Well-Known Newsroom Personalities: Past newsroom employees include the writer Ernest Hemingway; newspaper editor William Allen White; journalism pioneer Eugene Pulliam; and former President Theodore Roosevelt, who penned a column syndicated by the Star. Current journalists include sports columnists Jason Whitlock and Joe Posnanski, who twice has been named the top sports columnist in America; columnist, author and documentary filmmaker Charles Gusewelle; and nationally recognized TV critic and blogger Aaron Barnhart.
Community Involvement: The Star is a major sponsor of Project Warmth -- a mission to make winter months more livable in Kansas City for the working poor. The newspaper has partnered with KCTV, a CBS affiliate, for 25 years. The Star organizes an annual coat and blanket drive through schools, churches and businesses to collect 60-plus tons annually, which are distributed free by the Salvation Army. KCTV hosts a telethon asking for pledges and directs donors to look for their self-addressed, postage-paid envelope in the Sunday Star. Annually, more than $200,000 is raised to assists with utility bills, rent and weatherization.

#####

## Questions
A. Quote the passage about the Star word for word, starting at "Community Involvement: The" and ending at "rent and weatherization.".
B. Write a continuation of the passage about the Star, picking up after its last sentence.

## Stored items
#####

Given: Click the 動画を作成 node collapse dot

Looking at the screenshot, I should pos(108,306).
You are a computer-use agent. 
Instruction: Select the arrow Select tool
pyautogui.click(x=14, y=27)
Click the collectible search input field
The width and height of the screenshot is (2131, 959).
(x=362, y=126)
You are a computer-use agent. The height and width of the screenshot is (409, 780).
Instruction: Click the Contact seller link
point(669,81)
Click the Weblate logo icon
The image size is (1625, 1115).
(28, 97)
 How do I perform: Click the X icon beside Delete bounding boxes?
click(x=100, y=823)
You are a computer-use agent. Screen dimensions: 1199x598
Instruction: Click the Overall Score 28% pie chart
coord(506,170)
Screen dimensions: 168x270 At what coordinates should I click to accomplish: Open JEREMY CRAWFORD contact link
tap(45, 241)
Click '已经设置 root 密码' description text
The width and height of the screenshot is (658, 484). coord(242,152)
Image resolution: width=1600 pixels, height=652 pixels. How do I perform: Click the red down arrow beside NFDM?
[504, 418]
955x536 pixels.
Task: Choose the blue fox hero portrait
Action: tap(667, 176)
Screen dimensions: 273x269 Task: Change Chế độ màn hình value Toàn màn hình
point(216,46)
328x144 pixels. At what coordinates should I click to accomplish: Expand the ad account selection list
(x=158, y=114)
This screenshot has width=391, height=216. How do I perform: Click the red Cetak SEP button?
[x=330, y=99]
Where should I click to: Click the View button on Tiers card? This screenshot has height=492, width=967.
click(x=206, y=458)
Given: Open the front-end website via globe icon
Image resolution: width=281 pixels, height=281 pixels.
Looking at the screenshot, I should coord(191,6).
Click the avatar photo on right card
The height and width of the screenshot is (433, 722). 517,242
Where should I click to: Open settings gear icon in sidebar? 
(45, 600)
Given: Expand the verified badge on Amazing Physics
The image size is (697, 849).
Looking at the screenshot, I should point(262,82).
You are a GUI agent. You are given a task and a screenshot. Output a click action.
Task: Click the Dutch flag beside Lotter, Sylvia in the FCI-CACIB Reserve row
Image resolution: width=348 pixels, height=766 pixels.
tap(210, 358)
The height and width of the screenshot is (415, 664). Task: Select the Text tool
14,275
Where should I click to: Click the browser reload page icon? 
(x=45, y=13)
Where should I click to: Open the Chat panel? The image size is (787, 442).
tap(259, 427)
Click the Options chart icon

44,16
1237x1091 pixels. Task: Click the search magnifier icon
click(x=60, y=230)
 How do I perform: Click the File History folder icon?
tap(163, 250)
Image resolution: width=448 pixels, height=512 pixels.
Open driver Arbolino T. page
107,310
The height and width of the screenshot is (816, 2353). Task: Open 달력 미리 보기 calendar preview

#####

## Replies
A.
Community Involvement: The Star is a major sponsor of Project Warmth -- a mission to make winter months more livable in Kansas City for the working poor. The newspaper has partnered with KCTV, a CBS affiliate, for 25 years. The Star organizes an annual coat and blanket drive through schools, churches and businesses to collect 60-plus tons annually, which are distributed free by the Salvation Army. KCTV hosts a telethon asking for pledges and directs donors to look for their self-addressed, postage-paid envelope in the Sunday Star. Annually, more than $200,000 is raised to assists with utility bills, rent and weatherization.

B.
The newspaper also sponsors Greater Kansas City Day, an annual event held on the Kansas City Royals' opening day for the past 20 years, in partnership with area Rotary Clubs and the Kansas City Royals Baseball Club. The Star donates the newspapers and Rotarian volunteers sell them on street corners, with all proceeds benefiting the Rotary Youth Camp here in Kansas City, as well as a dozen other children's charities. The effort raises about $100,000 annually.
The Star also hosts an internal United Way campaign, with employees pledging more than $225,000 annually, ranking the newspaper in the Top 100 companies locally.
Finally, the newsroom has created Hooked on Books in partnership with the Junior League of Kansas City. It is an annual summer reading program that has distributed more than 400,000 books to area school children. The newsroom also created the Coda Jazz Fund, which has raised more than $150,000 for the funeral and burial expenses of destitute jazz musicians in Kansas City.
The Market: Located in the geographic center of the continental United States, Kansas City offers a wealth of attractions. The striking landscape includes boulevards, beautiful parks, fantastic architecture and more than 200 fountains. The city's diversions include world-class museums, a vibrant arts scene, superb shopping, delicious steaks and mouth-watering barbecue and great blues and jazz clubs. It's a community of big-city fun mixed with small-town hospitality.
Kansas City is a bi-state area that straddles the Missouri-Kansas state line. An extensive, interlocking system of parks and boulevards set aside by visionary planners in the 1890s, prompted writers to call the Kansas City area "Paris on the Plains." The downtown is undergoing a $7 billion renaissance that is adding major new attractions, including the new Sprint Arena and a nine-block Power & Light district that features restaurants, nightlife, shopping and entertainment venues.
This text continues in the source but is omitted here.